Back to blog
TutorialLLMOllamaLlamaTutorial

Deploy Llama 3.2 on a Mac Mini M4 Pro in Under 2 Minutes

April 12, 20268 min readby Macyou Team

Running LLMs locally on Apple Silicon is incredibly efficient thanks to the unified memory architecture. In this guide, we'll deploy Llama 3.2 on a Macyou M4 Pro server using Ollama — from zero to running in under 2 minutes.

Prerequisites

  • A Macyou account (sign up at macyou.co)
  • macyou CLI installed (or use the web dashboard)

Step 1: Deploy a Server

$ macyou deploy --chip m4-pro --ram 48 --stack ollama
Creating server... done
Server ready in 42s

  IP:    185.234.xx.xx
  SSH:   ssh [email protected]
  Ollama: http://185.234.xx.xx:11434

The --stack ollama flag pre-installs Ollama and configures it to listen on all interfaces.
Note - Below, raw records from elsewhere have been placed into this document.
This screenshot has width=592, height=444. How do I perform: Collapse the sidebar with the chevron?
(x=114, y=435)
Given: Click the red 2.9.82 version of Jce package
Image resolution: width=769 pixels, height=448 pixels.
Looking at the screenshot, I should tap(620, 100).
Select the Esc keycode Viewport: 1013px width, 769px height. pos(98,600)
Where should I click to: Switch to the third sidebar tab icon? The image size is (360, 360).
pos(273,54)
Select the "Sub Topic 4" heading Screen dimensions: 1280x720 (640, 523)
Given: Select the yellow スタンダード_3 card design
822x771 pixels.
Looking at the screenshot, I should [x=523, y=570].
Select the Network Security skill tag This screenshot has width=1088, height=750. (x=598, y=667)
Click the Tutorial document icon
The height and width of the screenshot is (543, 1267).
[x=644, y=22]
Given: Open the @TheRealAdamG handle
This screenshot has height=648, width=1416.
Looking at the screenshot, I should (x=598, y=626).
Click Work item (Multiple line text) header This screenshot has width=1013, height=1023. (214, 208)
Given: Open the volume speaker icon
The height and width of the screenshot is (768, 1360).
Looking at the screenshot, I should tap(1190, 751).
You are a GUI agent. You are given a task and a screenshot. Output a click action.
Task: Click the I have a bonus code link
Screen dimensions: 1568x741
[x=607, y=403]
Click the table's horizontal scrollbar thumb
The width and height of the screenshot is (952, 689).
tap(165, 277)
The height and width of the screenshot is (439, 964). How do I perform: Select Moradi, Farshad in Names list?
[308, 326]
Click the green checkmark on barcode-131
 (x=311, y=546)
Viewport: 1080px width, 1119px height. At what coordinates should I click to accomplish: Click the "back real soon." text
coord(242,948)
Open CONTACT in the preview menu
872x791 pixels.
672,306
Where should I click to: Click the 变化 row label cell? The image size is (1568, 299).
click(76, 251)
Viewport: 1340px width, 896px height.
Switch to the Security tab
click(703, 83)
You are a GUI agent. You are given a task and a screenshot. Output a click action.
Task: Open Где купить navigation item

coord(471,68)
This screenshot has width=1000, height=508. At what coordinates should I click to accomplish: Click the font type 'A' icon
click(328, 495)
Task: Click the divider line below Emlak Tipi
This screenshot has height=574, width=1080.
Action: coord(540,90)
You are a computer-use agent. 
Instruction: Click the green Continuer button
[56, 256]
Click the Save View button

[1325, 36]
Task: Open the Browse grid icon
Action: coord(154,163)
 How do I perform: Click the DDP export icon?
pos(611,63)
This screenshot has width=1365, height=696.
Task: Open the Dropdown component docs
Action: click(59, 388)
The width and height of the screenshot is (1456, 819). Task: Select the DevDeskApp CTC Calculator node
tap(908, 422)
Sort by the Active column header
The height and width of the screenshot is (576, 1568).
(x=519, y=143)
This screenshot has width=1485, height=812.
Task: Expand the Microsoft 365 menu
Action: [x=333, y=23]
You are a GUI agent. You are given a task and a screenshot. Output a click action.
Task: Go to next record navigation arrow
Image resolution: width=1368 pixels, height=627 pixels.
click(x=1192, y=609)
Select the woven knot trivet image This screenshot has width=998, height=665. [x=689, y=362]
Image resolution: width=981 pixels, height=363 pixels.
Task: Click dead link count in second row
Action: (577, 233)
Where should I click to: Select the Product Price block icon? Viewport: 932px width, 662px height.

Step 2: Pull and Run the Model

$ ssh [email protected]
$ ollama run llama3.2
pulling manifest... done
>>> Ready. 47 tok/s on M4 Pro Neural Engine

That's it. Llama 3.2 (8B) runs at ~47 tokens/second on the M4 Pro's Neural Engine with 48 GB unified memory — no GPU rental, no CUDA drivers, no configuration hell.

Step 3: Use the API

curl http://185.234.xx.xx:11434/api/generate \
  -d '{"model": "llama3.2", "prompt": "Explain quantum computing"}'

Ollama exposes a REST API compatible with the OpenAI format. Point your app at it and you have a private, fast LLM endpoint.

Performance Notes

The M4 Pro's 273 GB/s memory bandwidth is key — LLM inference is memory-bandwidth bound, and unified memory means zero data copying between CPU and Neural Engine. Expect 40–50 tok/s for 7B–8B models and 15–20 tok/s for 70B models (with quantization).